Published on November 6, 2025 at 12:00 AM
NVIDIA's NeMo Automodel Accelerates Large-Scale MoE Training in PyTorch

NVIDIA Releases NeMo Automodel for Scalable MoE Training

NVIDIA has announced the release of NeMo Automodel, an open-source library designed to streamline large-scale Mixture-of-Experts (MoE) training in PyTorch.
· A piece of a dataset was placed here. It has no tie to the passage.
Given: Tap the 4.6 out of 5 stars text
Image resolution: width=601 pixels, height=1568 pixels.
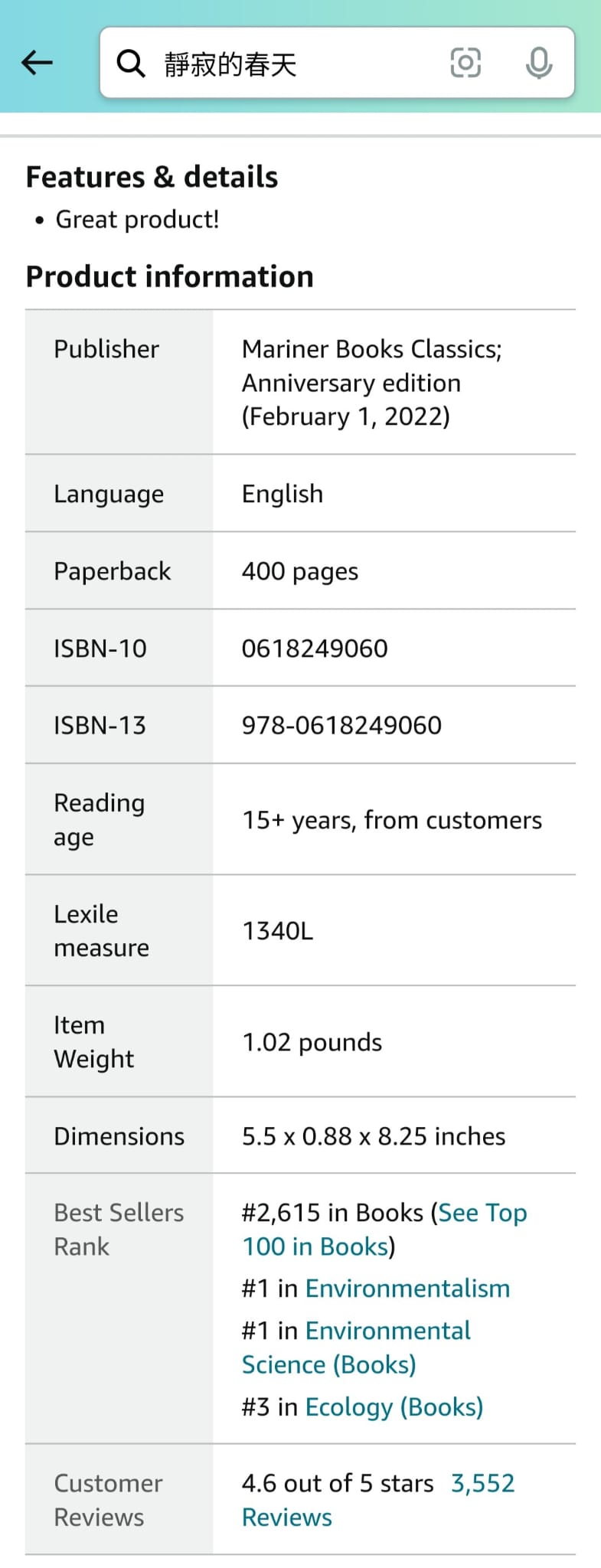Looking at the screenshot, I should [x=338, y=1483].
This tool aims to address the challenges of scaling MoE models across multiple GPUs, enabling developers to achieve high performance and efficiency.

NeMo Automodel leverages PyTorch's distributed parallelism and NVIDIA's acceleration technologies to deliver speeds of up to 280 TFLOPs/sec per GPU. It supports models like DeepSeek V3 and Qwen3 MoE, with scalability from eight to over 1,000 GPUs.

Key Features of NeMo Automodel

  • Native PyTorch integration for familiar API usage
  • High performance with up to 250 TFLOPs/sec/GPU on 256 GPUs
  • Scalability from eight to over 1,000 GPUs
  • Optimizations like Transformer Engine kernels and GroupedGEMM

Optimizations for Performance and Scalability

NeMo Automodel incorporates several optimizations to enhance performance and scalability, including:

  • Fully Sharded Data Parallelism (FSDP)
  • Expert Parallelism (EP)
  • Pipeline Parallelism (PP)
  • Context Parallelism (CP)
  • DeepEP Token Dispatcher
  • GroupedGEMM for efficient computation

These optimizations enable near-linear scaling across various MoE architectures and GPU counts, making NeMo Automodel a robust solution for high-performance AI development.